This place is in essence a disastrous devolution of the Sunset World you have just escaped. No wonder they come to other earlier worlds seeking the living. This world is a corpse in winter!
They crossed the Shenandoah on a bridge too narrow to accommodate a vehicle, scaled the heights on the other side and then stopped for a lunch of circus peanuts and bread. The object of their quest could be seen even more clearly now from their vantage atop the last ridgeline of the great spine of mountains behind them. Spread out beneath them for as far as the eye could see was a patchwork of parks and open grasslands. In the center of each open space was a white dome-like structure from which radiated three or four white-paved trails.
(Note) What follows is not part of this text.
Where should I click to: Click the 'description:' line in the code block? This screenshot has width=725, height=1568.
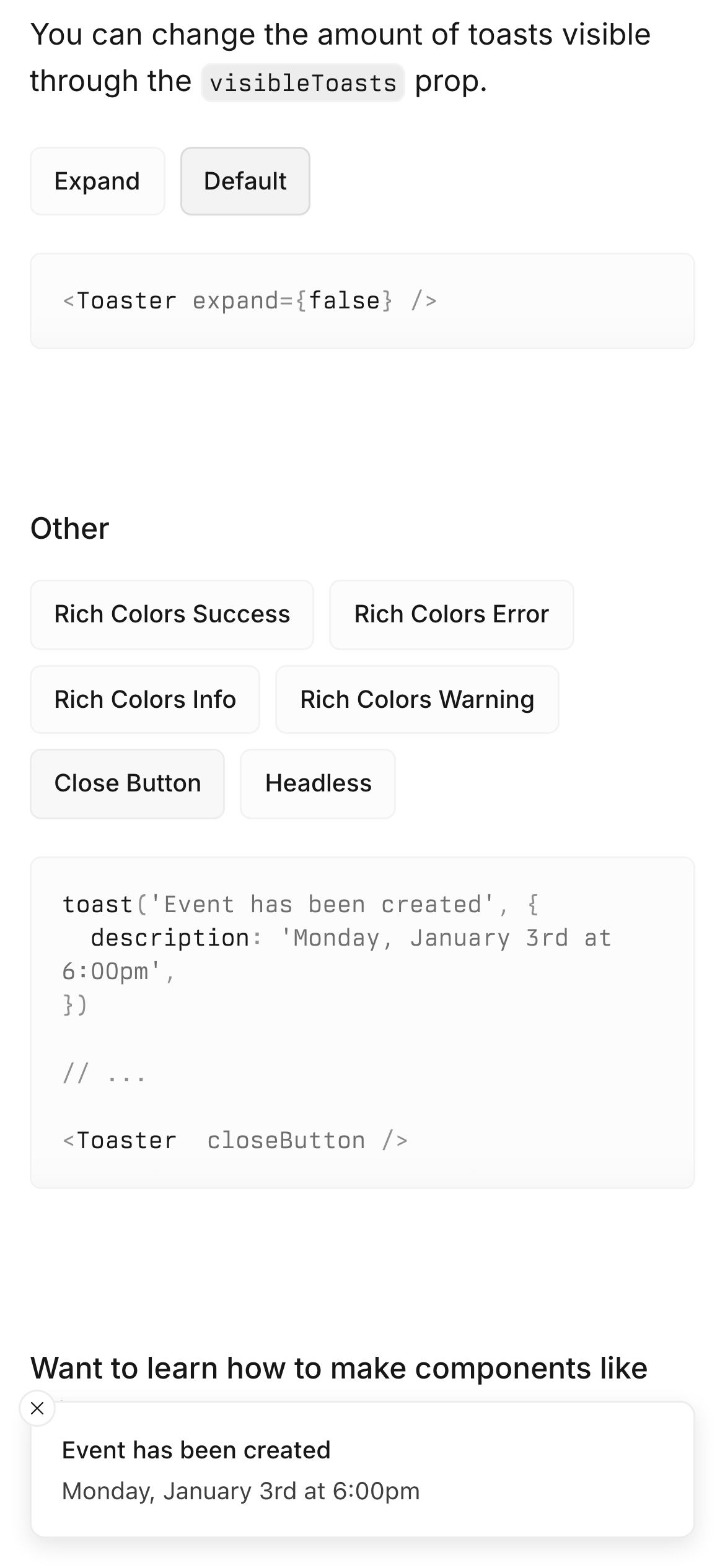point(350,938)
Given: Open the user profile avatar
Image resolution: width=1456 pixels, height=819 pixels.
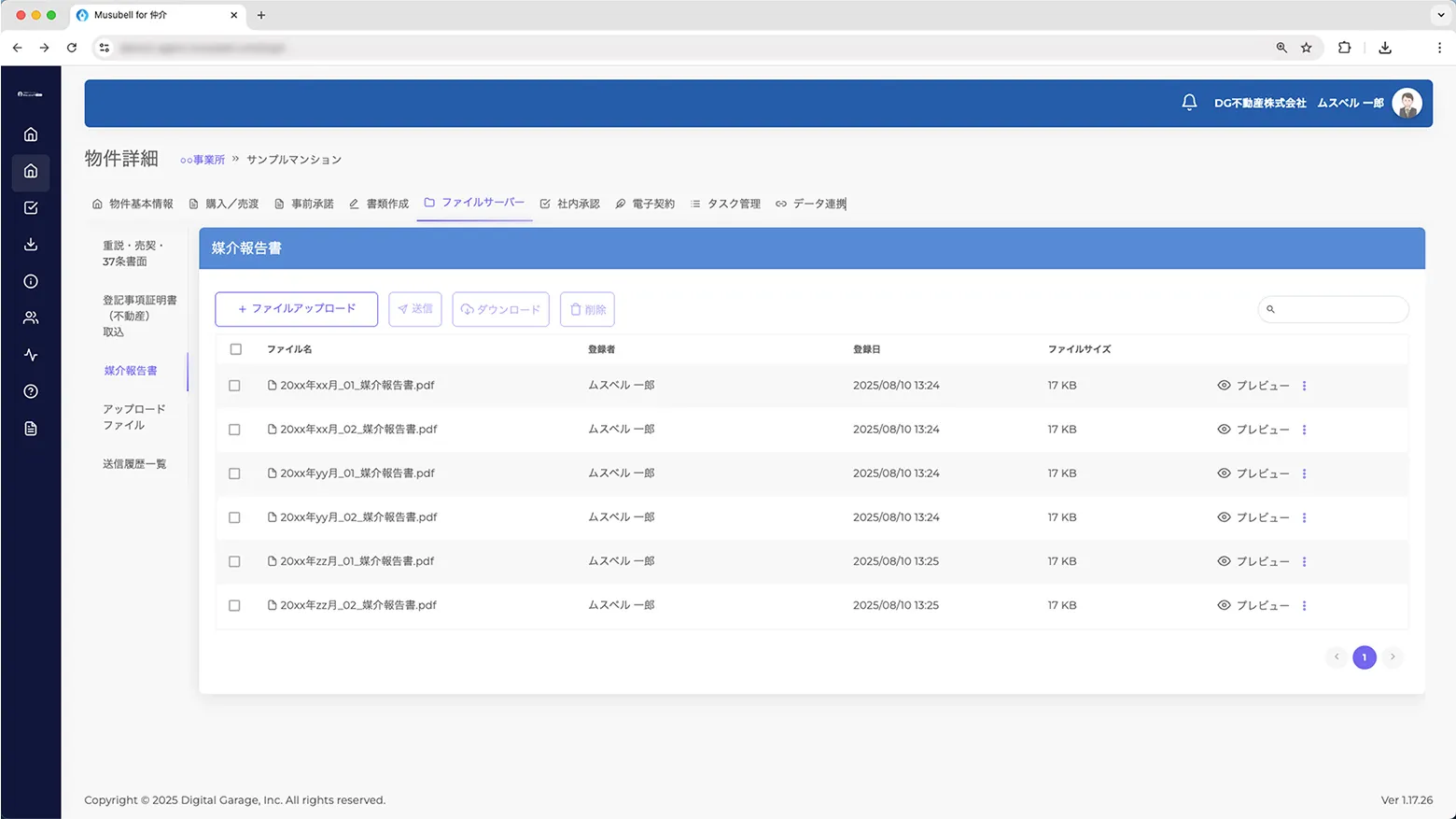Looking at the screenshot, I should coord(1407,103).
The land was encompassed by the Potomac on the winter side, beyond which rose ridges of ice. In the distance, where Washington D.C. had been, beckoned to each of them their own particular desire.
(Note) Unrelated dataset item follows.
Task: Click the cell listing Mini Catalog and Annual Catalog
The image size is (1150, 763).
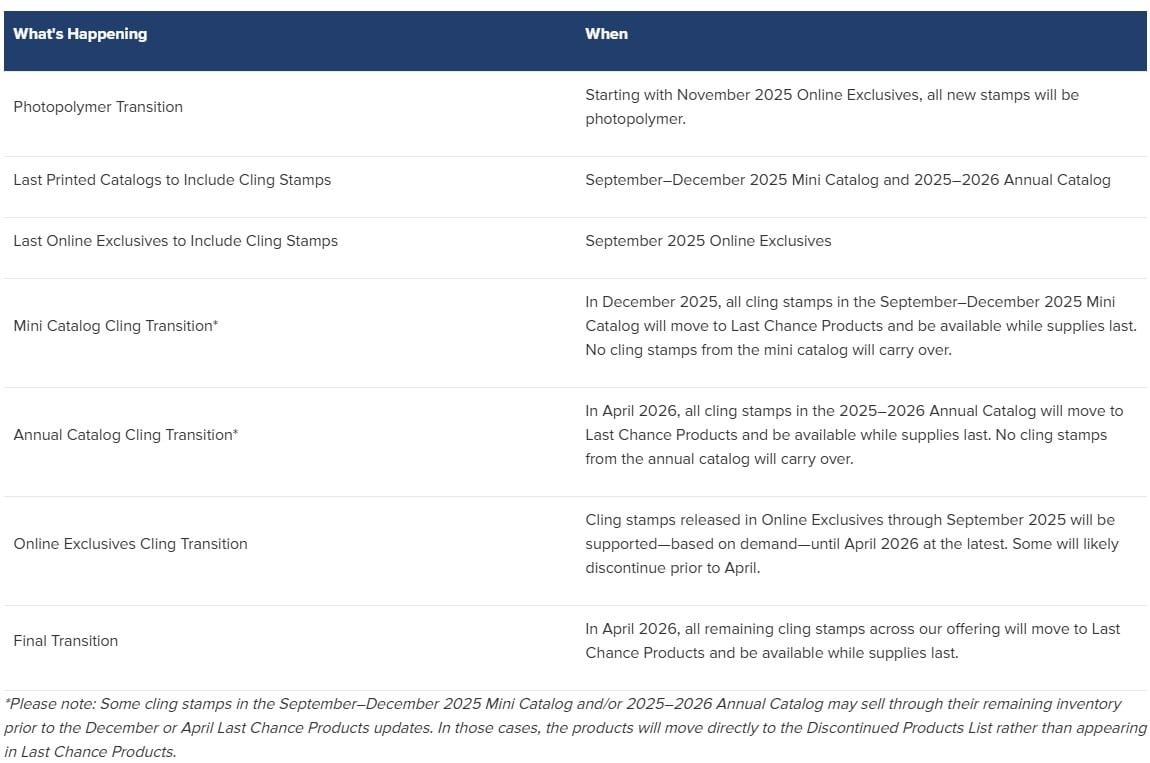Action: [847, 180]
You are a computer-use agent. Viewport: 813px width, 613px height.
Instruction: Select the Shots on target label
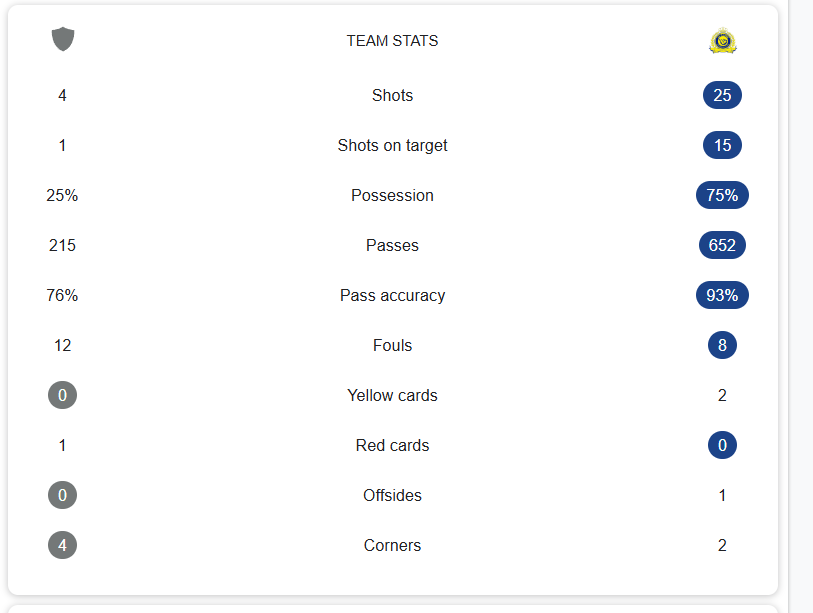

Yes unseen hunter of us, I feel your gaze and would spoil your aim. I am no ordinary prophet. I am Thunder-Boy and I am coming to wreck your snare!
Eddie was nervous when he looked to the ice fields. “I seen this kind’a thing before yo. Jay-Bone en me spent months livin’ near glacial fields. This is an ice age Three-Rivers; this is what it looks like, only with no animals.”
Do you feel the hand of The Ender in this son?
I do, and his fingers are cold…
They spent three more days travelling through the grim parklands, avoiding the white-domed structures. These places filled Three-Rivers with an uneasiness—almost a panic. He did not wish to admit his fear to his companions, so he derided the structures in various ways, and his companions did likewise as they continued on by them towards their goal.
T.T. called the structures ‘igloos’ after a type of snow house made by a tribe of ice hunters. Eddie called the structures ‘crack-houses’. Gerald, not to be outdone, derisively referred to these places as drunk-tanks. Three-Rivers called them soul-weirs, having to explain what a fish-weir was to his companions by likening it to the laced moonstone enclosures called cages in which DeathSong had fought as a Sunset ‘MMA’ warrior before coming to Mother Earth to steal Three-Rivers and Lady Doe- Eye. They all had a good time at the expense of the feared buildings and this helped them on their path.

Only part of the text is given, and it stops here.